→ **WHAT IS EXPECTED**:
Only the lines from the one containing "You are a GUI" through the last line of the data below belong in your answer, copied exactly and without pictures.

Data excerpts
┌──

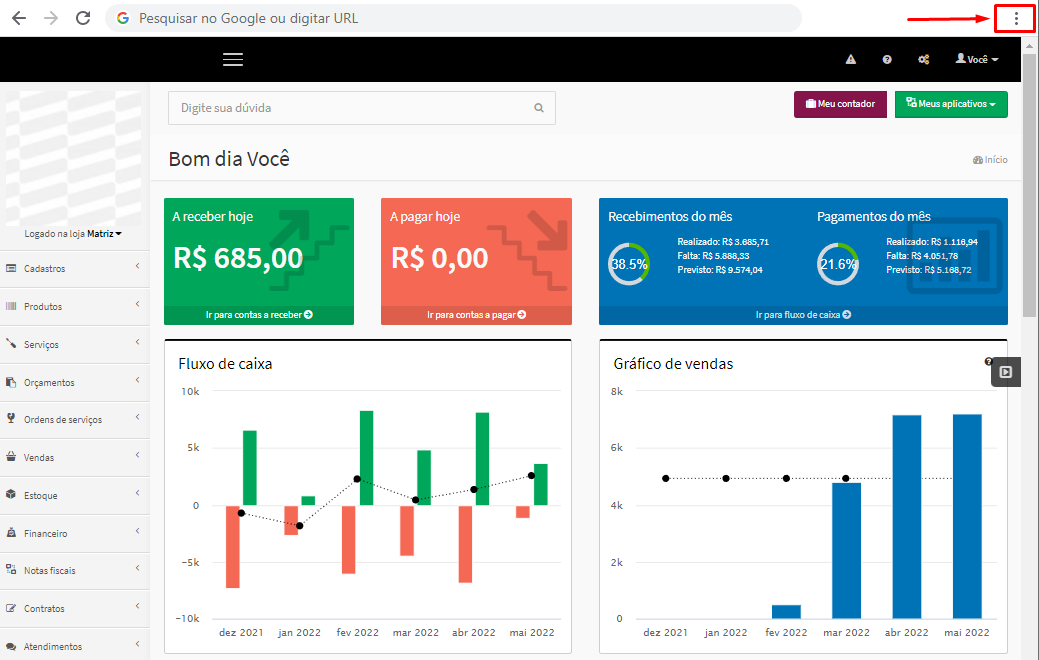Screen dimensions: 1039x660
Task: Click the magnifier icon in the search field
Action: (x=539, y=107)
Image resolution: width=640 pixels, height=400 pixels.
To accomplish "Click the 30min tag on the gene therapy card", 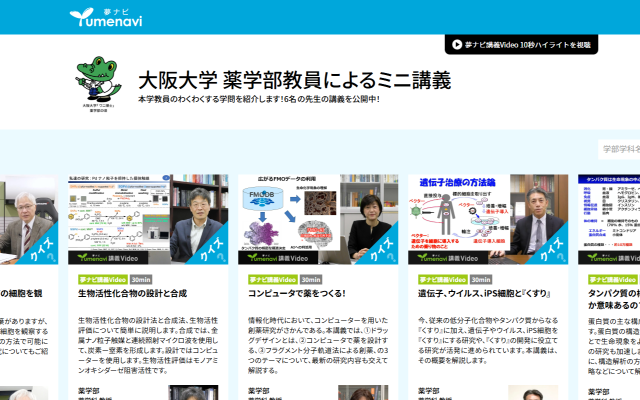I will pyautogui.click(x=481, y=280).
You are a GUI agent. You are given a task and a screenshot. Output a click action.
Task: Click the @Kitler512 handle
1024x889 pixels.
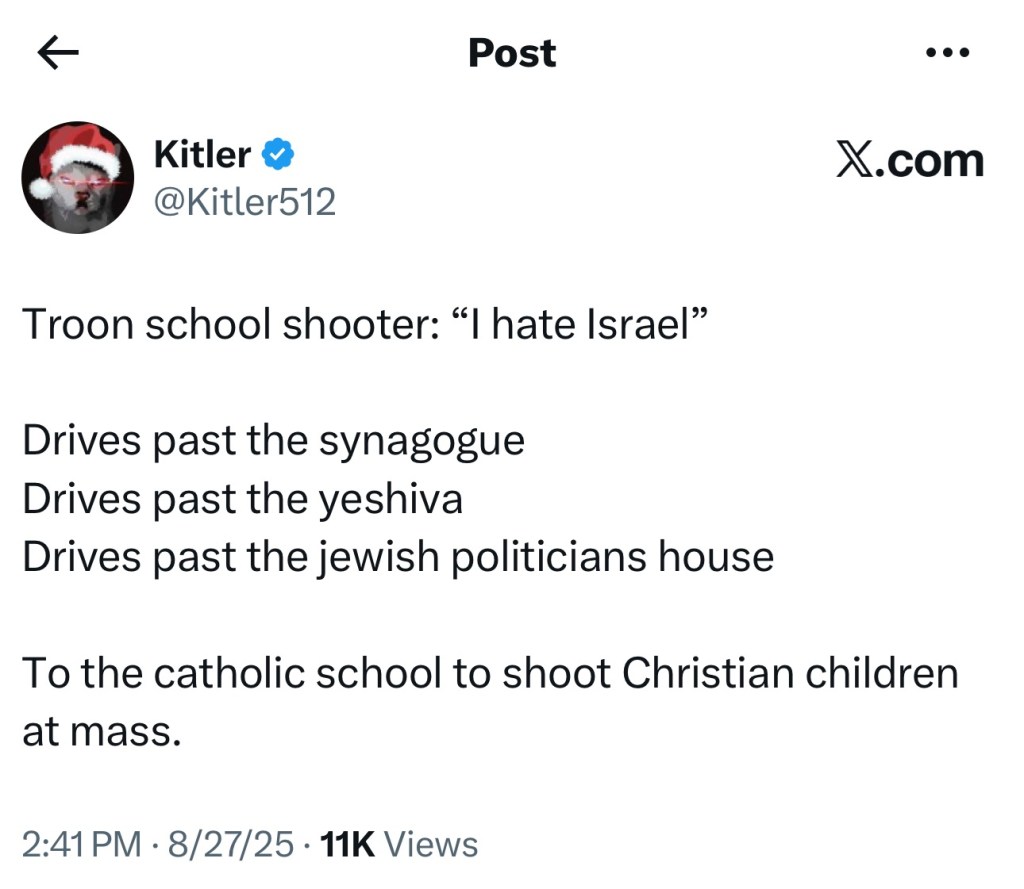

└──

→ **RESPONSE TO THE TASK**:
You are a GUI agent. You are given a task and a screenshot. Output a click action.
Task: Click the @Kitler512 handle
1024x889 pixels.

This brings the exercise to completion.